Of course Sarah and Hannah were in loving relationships with their male partners. So how much is the singleness a factor for me. Recently, I've begun dating someone. He is far away and has a child from a previous marriage. The relationship is very new and I haven't any idea where it is going or what I want from it. Nonetheless, it had me thinking about what I do want - a family with a partner. It has me thinking about how much I want the whole package. He knows I am trying to get pregnant and is very supportive. Though neither of us is ready to try to conceive a child together - the thought has crossed my mind to want to try if my cycle and our visits coincided. All the work I've done over the past year with my leadership development program, the healers I've been seeing has seemed if nothing else to strengthen my system and make my regular cycles even more so. (So much so that my first attempt at doing a frozen embryo transfer with the one remaining embryo from my failed IVF was canceled because despite being in low dose estrogen which is meant to suppress ovulation - I ovulated anyway.) It makes me wonder if M and I were in a place to be trying regularly without assistance if I might be able to conceive that way now. His one son was conceived when he was already 38. Of course it is all conjecture because we're not in a position to pursue that and I am not waiting until we are. I am grateful that he is supportive of me trying the way I am with donor sperm. Still I can't help but wonder. So I guess for now the singleness factor of my fertility challenges will remain unknown - like much of my other issues. And as I approach this new Jewish year and look back on where I missed the mark and what I want to change, I know that I'm trying to let go of the need to know and to embrace the idea that my fertility challenges are anything other than a combination of factors none of which have anything to do with judgment or who I am. I am moving forward with the idea that anything is possible and that single or not this is my path to travel.

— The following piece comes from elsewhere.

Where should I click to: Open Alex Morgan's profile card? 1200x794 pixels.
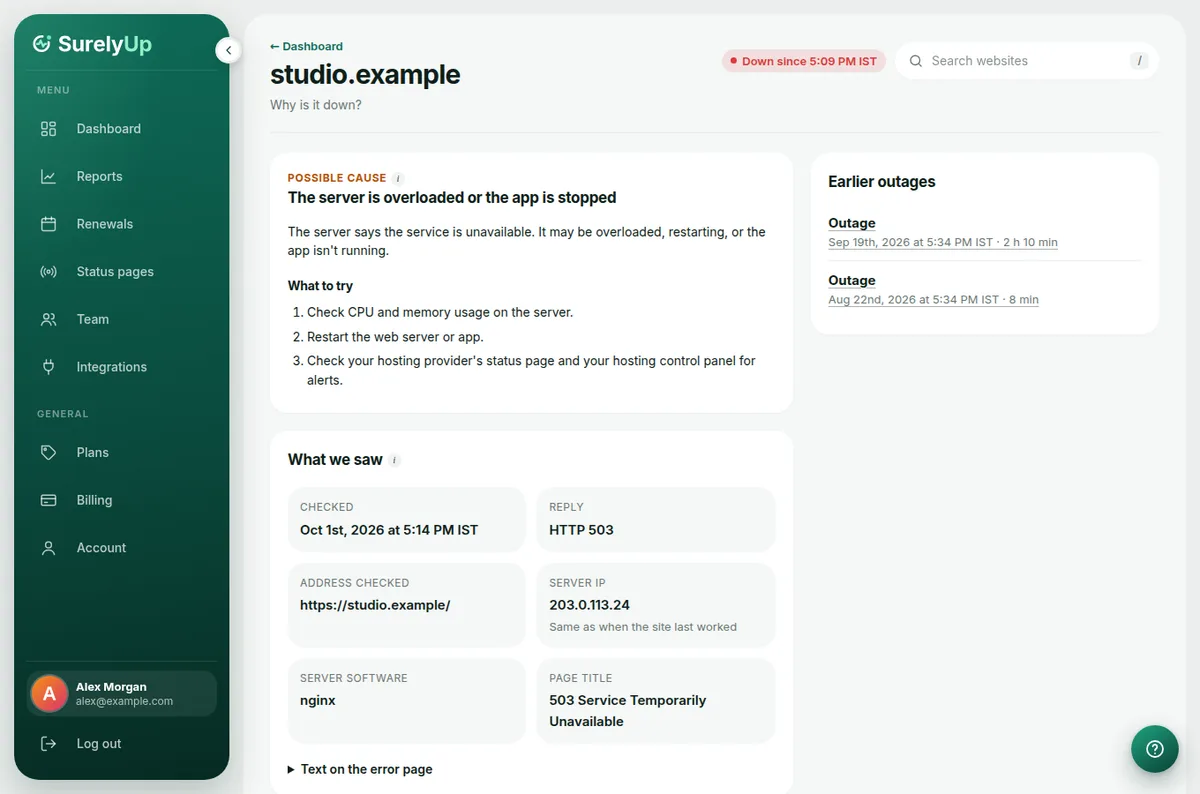[x=122, y=694]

I began this post as a bit of a rant - about how being single might be the biggest single factor in my fertility challenges and about the cost of donor sperm. I don't have any more answers than I did. I have found my way to a place of more calm and self-love but the cost factor and the questions don't go away. I had said that in the grant scheme of raising a child and having a family the $500 or $600 or even $1000 for the purchase and shipping of donor sperm is really nothing. Even when I add to it the cost of medication and treatment - and I am blessed to live in the only state that requires health insurers to provide fertility benefits - it is still minor compared to putting a child through college or raising a child just to get there in the first place. It's nothing.
Though of course it isn't nothing; it's the price of hope and desire. If I knew there would be a child at the end of it, I would gladly spend as much as I could but of course that's the thing about hope and desire - there are no guarantees just the willingness to take the risk with the knowledge that hopefully whatever happens I will be okay.